Как жаль, что стала я теперь другой,
Суровой и карающей я стала...
Сильва Капутикян
Завершив первый этап многопланового проекта «Плавание парусного судна «Киликии» по семи морям вокруг Европы», мы, члены экипажа, как и обещали, посетили Сильву Капутикян. Многие впервые переступили порог её дома. Конечно, со школьной скамьи знали о величии этого имени, этого образа. Учили в школе волшебное стихотворение «Слово сыну». Была недосягаема. И вдруг вот она – опираясь на палку, медленно передвигаясь и широко улыбаясь, встречает целую ораву загорелых дочерна бородачей и весело на русском языке бросает: «Стареющие пираты пришли к моему огню». Я удивился этой фразе, которая до боли мне была знакома. Однако не сразу я смог припомнить её автора. Да и не до этого было мне в тот торжественный миг, слишком шумно было в прихожей у Сильвы.
Находясь в море, ребята хорошо знали, что мы непременно посетим Сильву Капутикян и Соса Саркисяна, которые, бывало, в день по нескольку раз звонили на борт «Киликии». И вот исполнилась их мечта. Взяв слово, я, как всегда делала хозяйка дома, начал издалека. Поведал «киликийцам» о том, что более семидесяти лет Сильва Барунаковна находится под пристальным вниманием не только нашего народа. Правда, тотчас же подчёркнуто извинился за то, что я невольно намекнул на солидный её возраст. Сильва засмеялась и иронично сказала скороговоркой, словно готова была к раскрытию темы возраста: «Во-первых, согласно твоей статистике, получается, что мой творческий стаж больше твоего биологического возраста. И это можно доказать документально. Тебе только через пару месяцев исполнится семьдесят, а моё первое стихотворение было опубликовано в «Пионер канч» семьдесят два года назад. Во-вторых, женщина, стоящая на пороге девяностолетия, уже не боится, когда ей напоминают о возрасте, скорее гордится. Ибо такую женщину можно уже назвать не только талантливой и умной, но и мудрой.

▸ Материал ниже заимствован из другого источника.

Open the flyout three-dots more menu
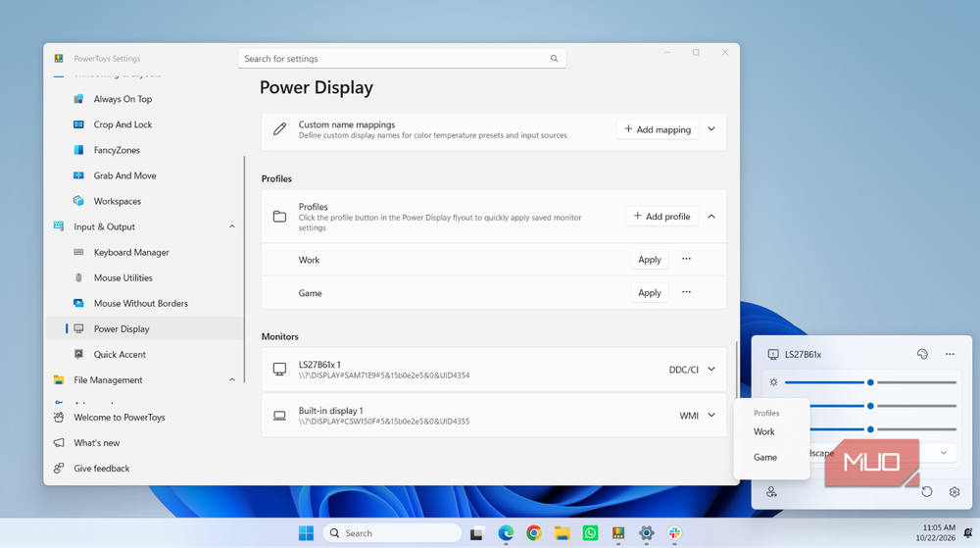Viewport: 980px width, 548px height. [950, 354]
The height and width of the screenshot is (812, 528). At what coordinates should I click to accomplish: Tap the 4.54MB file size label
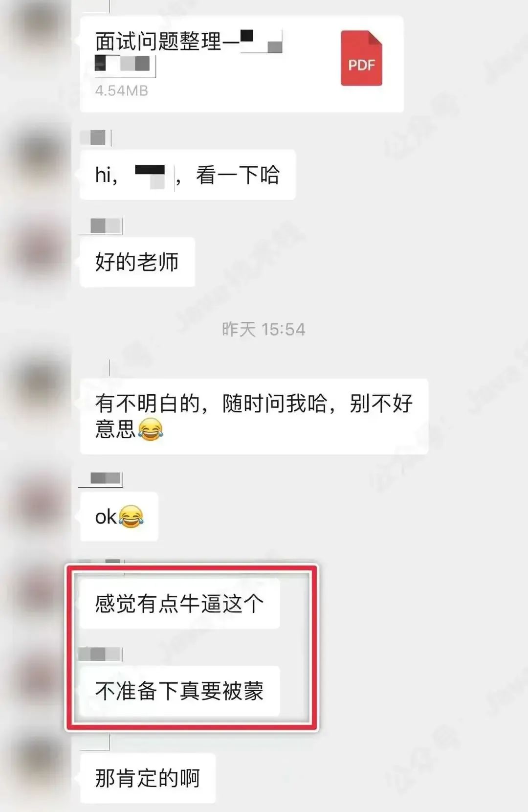click(121, 91)
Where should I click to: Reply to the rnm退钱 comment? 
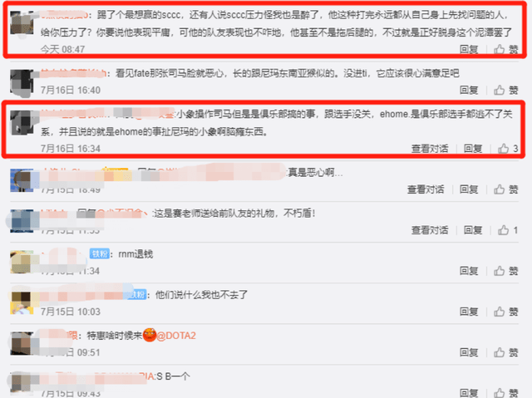click(x=469, y=271)
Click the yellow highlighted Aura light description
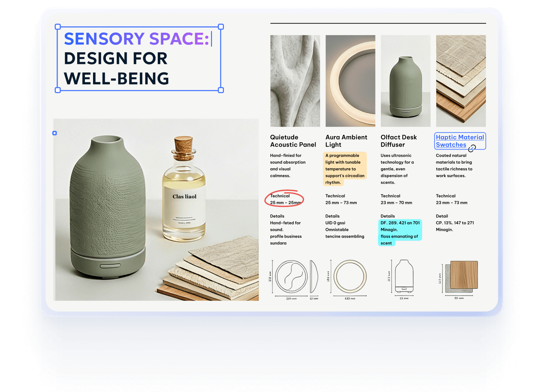The width and height of the screenshot is (543, 392). (x=344, y=169)
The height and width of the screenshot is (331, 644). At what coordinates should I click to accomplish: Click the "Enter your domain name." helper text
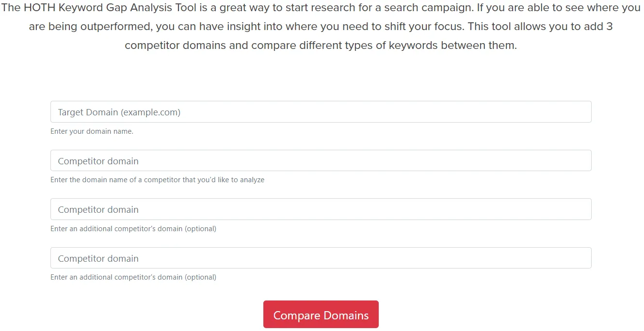coord(92,131)
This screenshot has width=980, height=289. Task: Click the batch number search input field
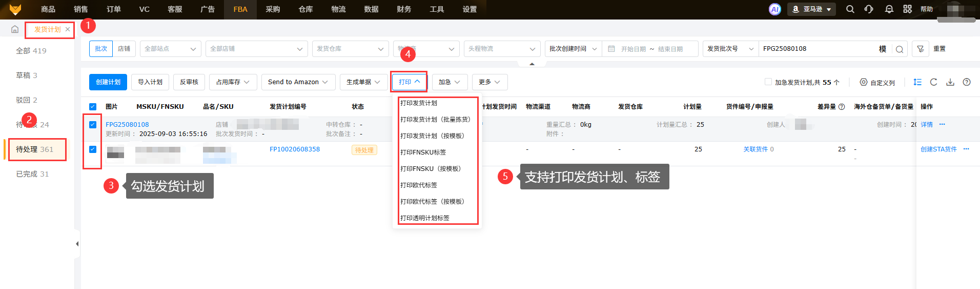tap(818, 49)
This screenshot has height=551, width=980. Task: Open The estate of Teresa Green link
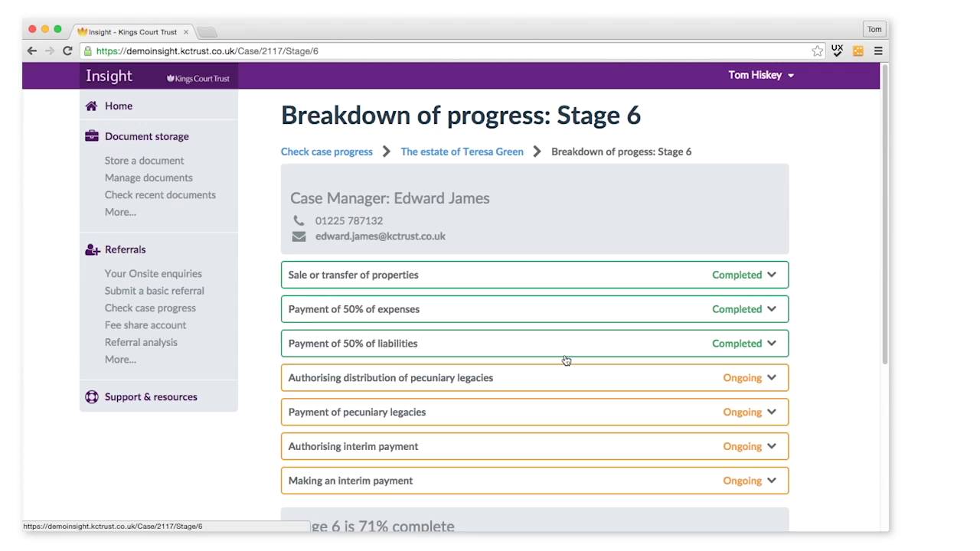click(x=462, y=152)
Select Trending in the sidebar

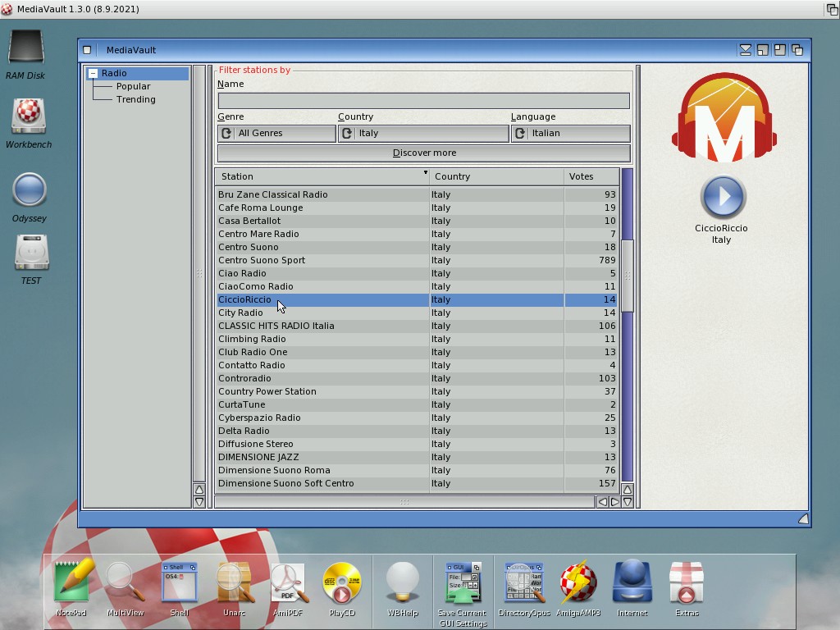(135, 99)
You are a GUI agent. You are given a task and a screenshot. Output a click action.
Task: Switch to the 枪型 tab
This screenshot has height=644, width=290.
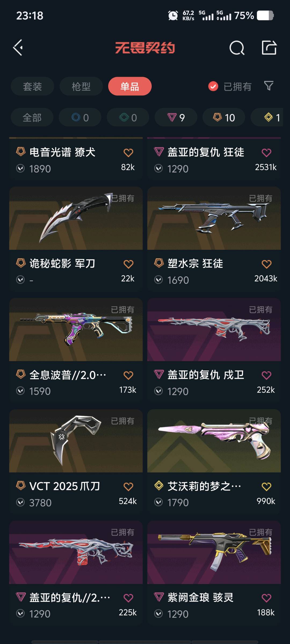click(x=81, y=86)
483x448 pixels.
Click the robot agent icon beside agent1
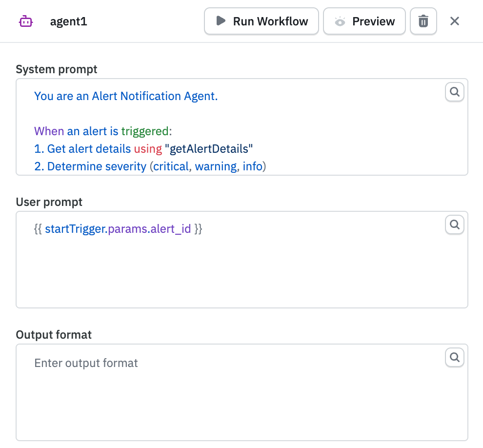[27, 21]

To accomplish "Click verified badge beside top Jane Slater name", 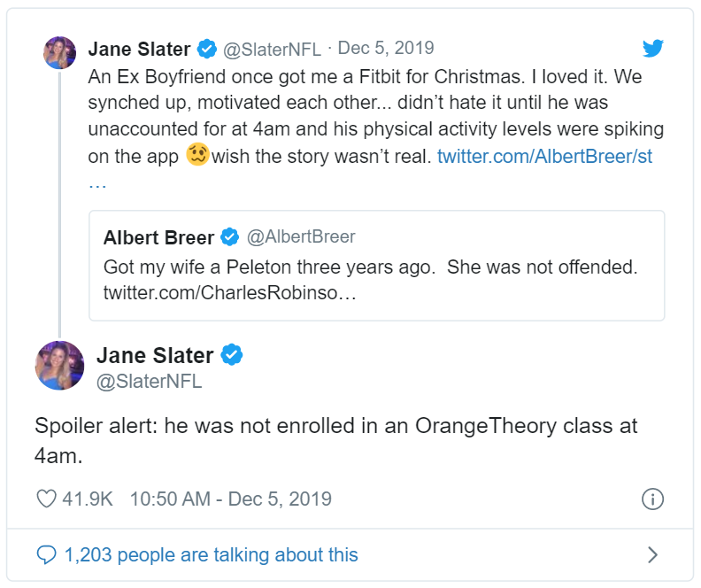I will [208, 48].
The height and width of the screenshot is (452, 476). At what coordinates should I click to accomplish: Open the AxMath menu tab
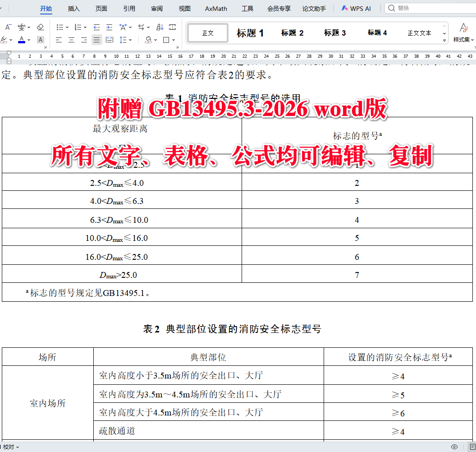point(215,8)
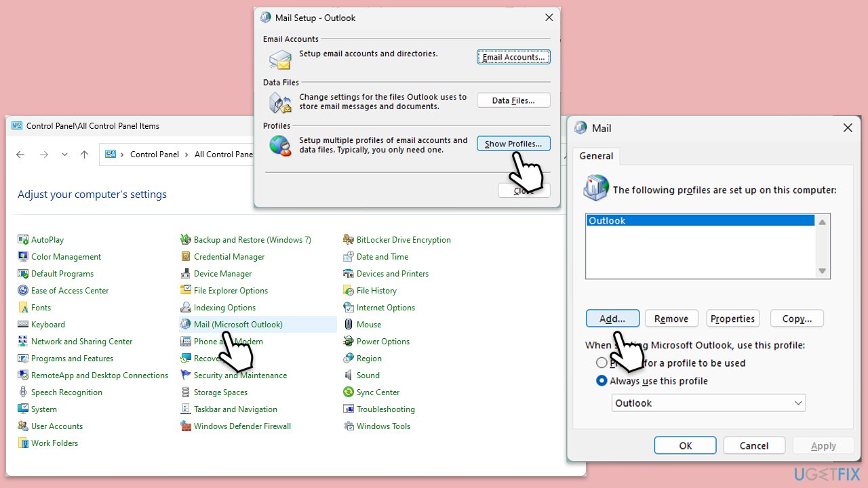Click the Sync Center icon

pyautogui.click(x=349, y=392)
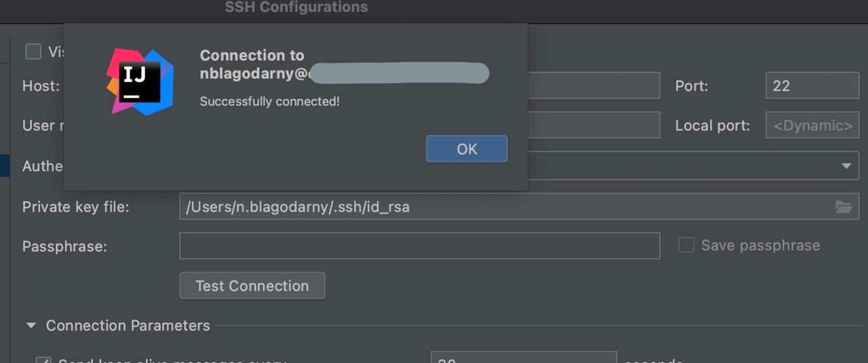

Так что ради одного только этого стоит дожить до девяноста лет плюс один день». Над праздничным столом вспыхнул весёлый хохот. Я заметил, что ярче всех сияло красивое Сильвино лицо. Понимал, она всё ждала, что кто-то спросит её о загадке «плюс один день». Но в это время спасительница – близкая родственница Рафлета (она, действительно, последние годы просто героически спасала тяжелобольную Сильву) принесла очередное блюдо, и молодёжь радостно зашумела.
Я хорошо знал об этой самой загадке. Но мне хотелось, чтобы хозяйка дома сама раскрыла тайну. И спросил довольно громко, чтобы заодно остановить весёлое шушуканье по поводу фирменной кюфты: «А почему это, Сильва-джан (она давно настоятельно требовала, чтобы близкие друзья называли её просто по имени), именно один день – этакая ванская щедрая жадность?»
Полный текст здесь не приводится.